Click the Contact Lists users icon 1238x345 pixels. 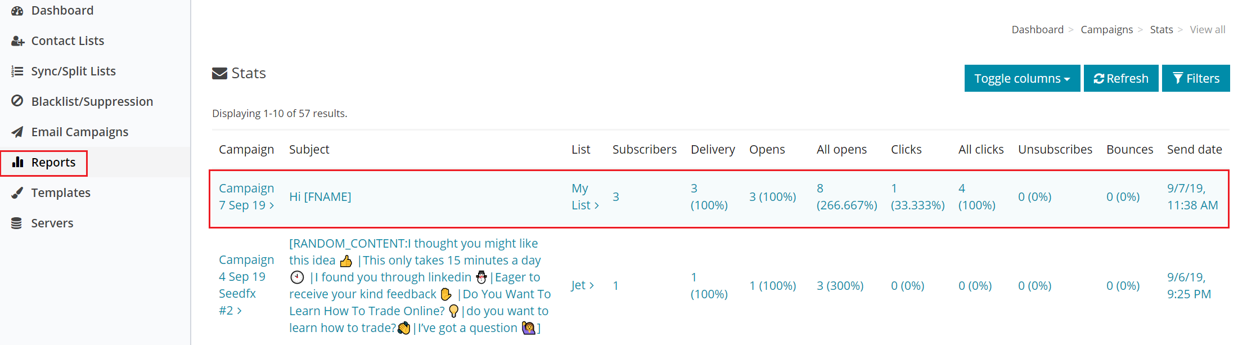(17, 41)
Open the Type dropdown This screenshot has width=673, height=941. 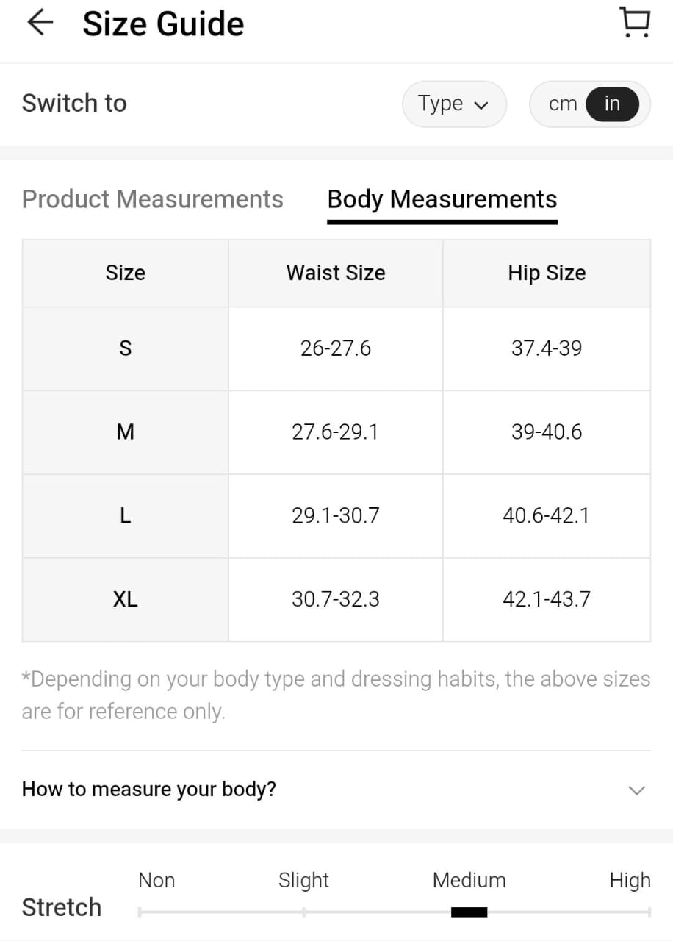453,104
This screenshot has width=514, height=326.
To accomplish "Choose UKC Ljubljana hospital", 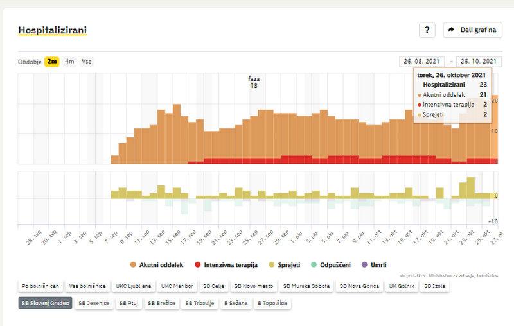I will pos(133,286).
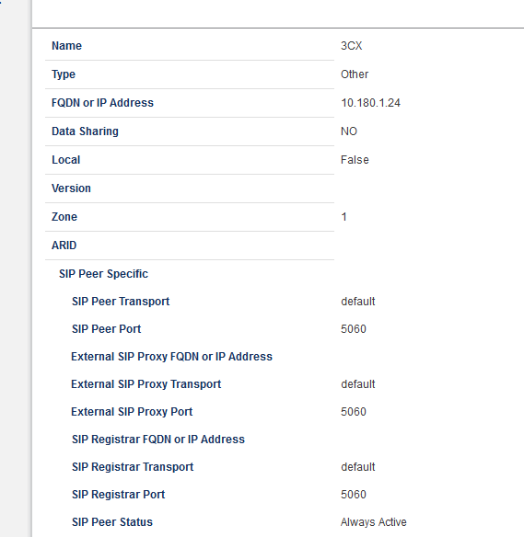Click the ARID row label
This screenshot has height=537, width=524.
[x=64, y=246]
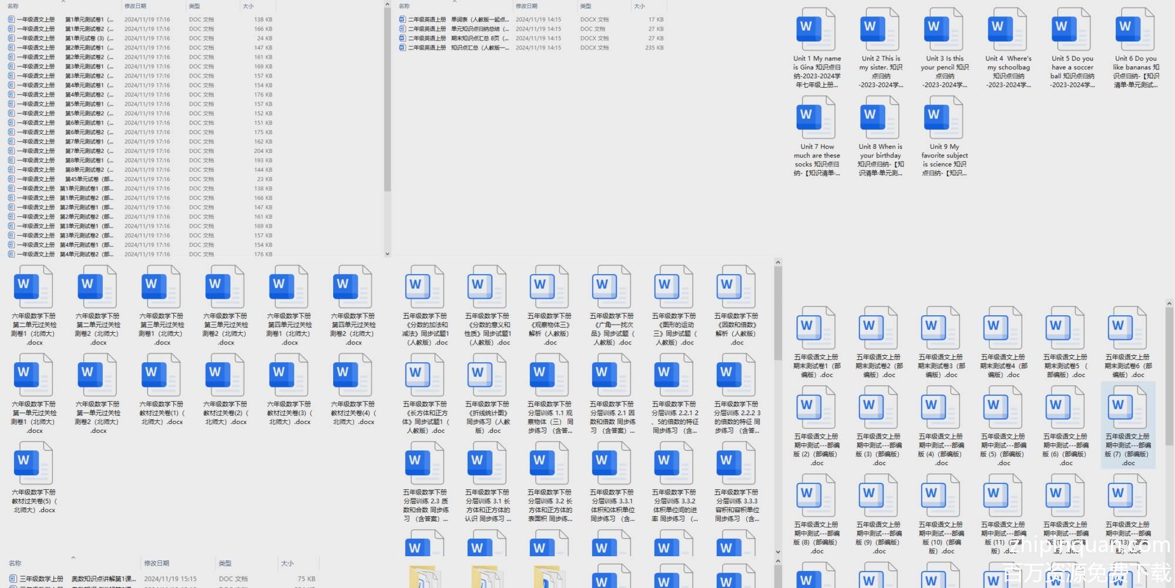Image resolution: width=1175 pixels, height=588 pixels.
Task: Open 六年级数学下册 教材过关卷(5) document icon
Action: tap(33, 465)
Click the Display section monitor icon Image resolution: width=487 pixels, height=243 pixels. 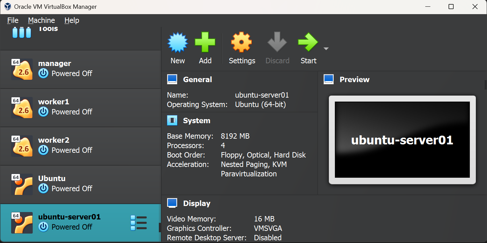172,203
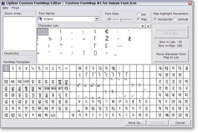Open the Font Name SUBAK dropdown
198x133 pixels.
[x=96, y=19]

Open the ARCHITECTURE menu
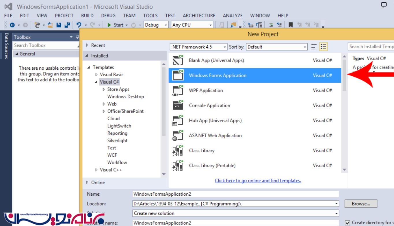(199, 16)
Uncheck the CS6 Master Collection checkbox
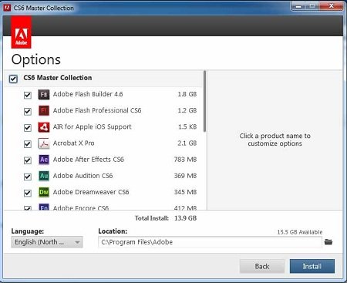 point(13,79)
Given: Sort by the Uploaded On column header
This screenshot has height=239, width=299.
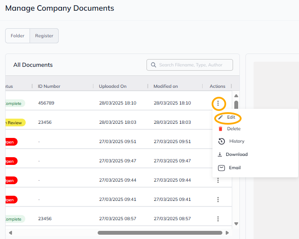Looking at the screenshot, I should [x=113, y=87].
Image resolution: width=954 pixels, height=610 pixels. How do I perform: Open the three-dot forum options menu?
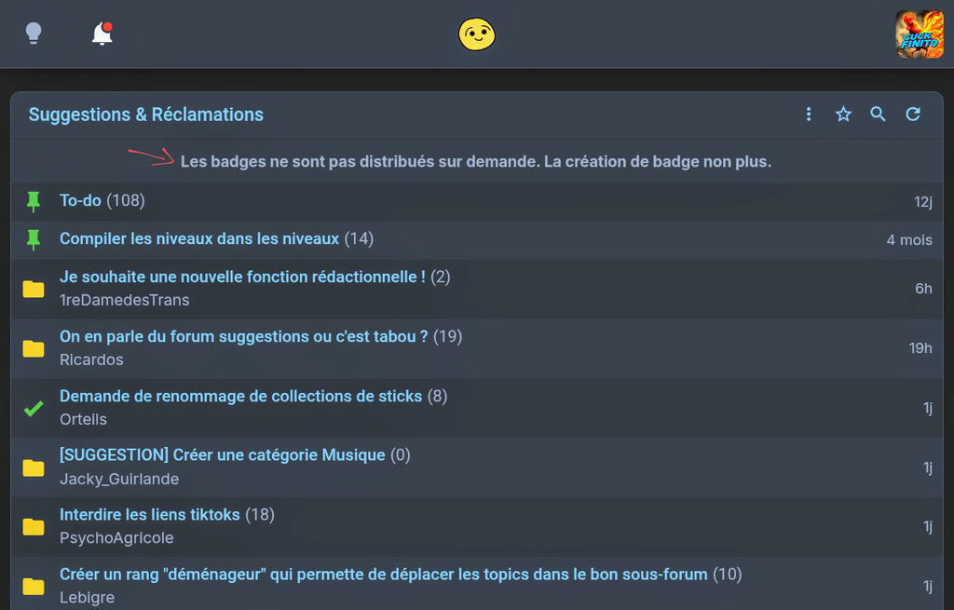click(809, 115)
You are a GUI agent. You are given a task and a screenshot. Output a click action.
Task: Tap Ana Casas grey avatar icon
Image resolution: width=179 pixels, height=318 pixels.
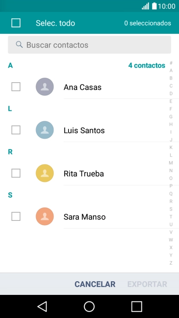pyautogui.click(x=45, y=87)

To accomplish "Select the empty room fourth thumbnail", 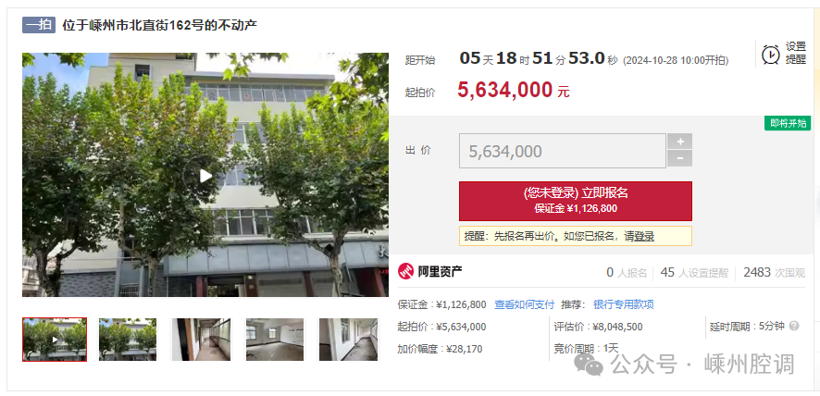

= = = = = = =

## Brief:
Pictures excluded, give again exactly and only the lines of the material above from the line with "This screenshot has height=239, width=299." through the line with "Task: Tap Ana Casas grey avatar icon".

## Answer to this problem:
This screenshot has height=239, width=299.
Looking at the screenshot, I should [x=113, y=87].
Image resolution: width=954 pixels, height=610 pixels. How do I perform: Open the three-dot forum options menu?
click(809, 115)
You are a GUI agent. You are given a task and a screenshot. Output a click action.
Task: Tap Ana Casas grey avatar icon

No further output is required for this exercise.